Great to have you as part of the community!

 

Regards,

RiverSeal

Re: Finding safe informed supports

@Actually A Gp told me about 12 years ago that I might have to keep shifting supports and to change them as I felt the need.  At the time there was a concept it was 'bad to doctor shop' going around, and I certainly always wanted to do the right thing and not be arrogant in my approach to services.  It really helped being told that by a health professional as he said our circumstances were VERY complex.  We had both done sciences at the same uni, so he had respect for me. 

 

Keep persevering but do not feel you always have to "settle".  The services at the moment are in flux so you never what will be around the corner ...

 

Some of the issues can be ignorance and some can be in limited training for the roles.

 

Either way I believe having some voice in a public arena like this, can be helpful as a form of personal expression and community education.

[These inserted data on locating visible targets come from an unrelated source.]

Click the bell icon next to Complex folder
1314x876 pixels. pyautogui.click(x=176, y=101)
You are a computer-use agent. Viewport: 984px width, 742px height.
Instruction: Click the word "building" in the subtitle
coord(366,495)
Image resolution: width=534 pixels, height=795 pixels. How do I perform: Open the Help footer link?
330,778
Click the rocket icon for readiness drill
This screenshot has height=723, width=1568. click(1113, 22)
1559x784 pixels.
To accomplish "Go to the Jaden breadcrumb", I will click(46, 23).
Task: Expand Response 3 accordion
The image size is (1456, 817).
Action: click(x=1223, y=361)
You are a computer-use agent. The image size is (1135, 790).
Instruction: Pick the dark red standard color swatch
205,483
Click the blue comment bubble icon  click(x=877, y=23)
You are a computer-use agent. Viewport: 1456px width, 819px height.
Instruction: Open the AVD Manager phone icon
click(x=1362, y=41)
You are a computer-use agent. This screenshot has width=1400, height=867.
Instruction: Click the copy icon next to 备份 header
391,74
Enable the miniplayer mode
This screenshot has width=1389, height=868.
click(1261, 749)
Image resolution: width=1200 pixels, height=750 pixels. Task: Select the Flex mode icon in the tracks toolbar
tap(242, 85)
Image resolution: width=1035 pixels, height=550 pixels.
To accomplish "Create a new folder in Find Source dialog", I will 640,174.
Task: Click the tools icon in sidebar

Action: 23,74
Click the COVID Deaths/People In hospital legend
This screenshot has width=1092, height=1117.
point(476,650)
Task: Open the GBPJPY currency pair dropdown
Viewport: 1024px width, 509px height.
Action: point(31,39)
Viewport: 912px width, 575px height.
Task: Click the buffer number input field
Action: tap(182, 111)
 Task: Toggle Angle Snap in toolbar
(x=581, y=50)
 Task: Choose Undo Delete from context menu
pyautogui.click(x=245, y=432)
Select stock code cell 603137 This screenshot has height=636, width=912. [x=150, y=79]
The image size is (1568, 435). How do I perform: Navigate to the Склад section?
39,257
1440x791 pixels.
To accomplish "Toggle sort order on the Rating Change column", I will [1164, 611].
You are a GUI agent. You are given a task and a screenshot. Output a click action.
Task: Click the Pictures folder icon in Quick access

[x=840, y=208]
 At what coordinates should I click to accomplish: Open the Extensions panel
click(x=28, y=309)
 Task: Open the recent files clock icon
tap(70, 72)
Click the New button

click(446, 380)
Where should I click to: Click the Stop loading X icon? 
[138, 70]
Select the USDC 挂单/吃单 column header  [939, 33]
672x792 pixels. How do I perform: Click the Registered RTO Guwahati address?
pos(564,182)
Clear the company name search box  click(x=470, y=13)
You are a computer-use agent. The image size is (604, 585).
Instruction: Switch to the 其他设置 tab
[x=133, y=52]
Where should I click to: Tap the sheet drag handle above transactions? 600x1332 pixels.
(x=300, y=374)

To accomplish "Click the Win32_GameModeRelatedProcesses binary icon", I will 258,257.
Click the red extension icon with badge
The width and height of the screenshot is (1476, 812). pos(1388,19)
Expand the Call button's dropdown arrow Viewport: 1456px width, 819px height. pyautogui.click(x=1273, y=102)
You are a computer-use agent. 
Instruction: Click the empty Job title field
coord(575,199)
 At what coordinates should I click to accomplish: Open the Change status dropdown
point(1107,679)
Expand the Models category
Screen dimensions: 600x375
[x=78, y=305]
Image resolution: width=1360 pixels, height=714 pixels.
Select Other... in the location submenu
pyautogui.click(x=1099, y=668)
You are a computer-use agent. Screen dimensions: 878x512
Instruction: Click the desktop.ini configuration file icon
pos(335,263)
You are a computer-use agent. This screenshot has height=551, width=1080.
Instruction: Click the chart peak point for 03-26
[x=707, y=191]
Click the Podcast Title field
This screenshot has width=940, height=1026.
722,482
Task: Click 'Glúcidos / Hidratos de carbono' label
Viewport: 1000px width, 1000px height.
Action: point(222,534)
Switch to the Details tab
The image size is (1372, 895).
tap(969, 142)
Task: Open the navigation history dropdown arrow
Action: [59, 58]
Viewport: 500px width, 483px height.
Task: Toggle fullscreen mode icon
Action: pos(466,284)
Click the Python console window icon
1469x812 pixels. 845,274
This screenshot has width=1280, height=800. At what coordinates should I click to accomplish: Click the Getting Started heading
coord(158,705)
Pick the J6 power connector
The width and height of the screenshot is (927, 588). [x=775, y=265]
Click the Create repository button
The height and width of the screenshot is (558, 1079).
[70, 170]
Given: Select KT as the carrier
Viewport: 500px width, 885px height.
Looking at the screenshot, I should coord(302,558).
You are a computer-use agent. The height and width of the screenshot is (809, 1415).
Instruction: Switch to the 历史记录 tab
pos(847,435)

Re: Finding safe informed supports

@Appleblossom 

Hi. I can see that my most recent post has not been posted. One in which I cited one of the reasons that finding help of any quality is so hard.

 

Another is the advertising system and the assumption within the advertising industry that breadth is better that precision and focus. Leads to an enormous amount of searching and a great many very, unsatisfied customers! ( Yes, there probably is a gender bias in preferring precision and focus. But hey, there is almost half of the population who are consumers too!) To say nothing of the dis-education standards in the community. But I digress.

 

I noticed that you posted a criticism of "professionals" and yet your post was posted.

What other services or resources have you employed to help with "socialising" your children? Tactics that enabled them to interact with members of the community? Where government approved methods either fail or incur trauma, what are some of the resources you have found?

Re: Finding safe informed supports

Hi @Actually,

It must be so frustrating for you and your son. I guess it shows the ignorance of some people. It's bad (and not right) that this is your typical experience.

I would also imagine as a mum it would be heartbreaking to see your son coming up against this type of treatment as you have an insight into what your son is going through. As mums' we just want to fix things for our kids and to make everything as okay as it can be, especially in relation to things like prejudices and ignorance.

I really hope you posting on the Forums helps put a light on this situation and hopefully helps gain some much needed understanding.

Wishing you and your son all the best.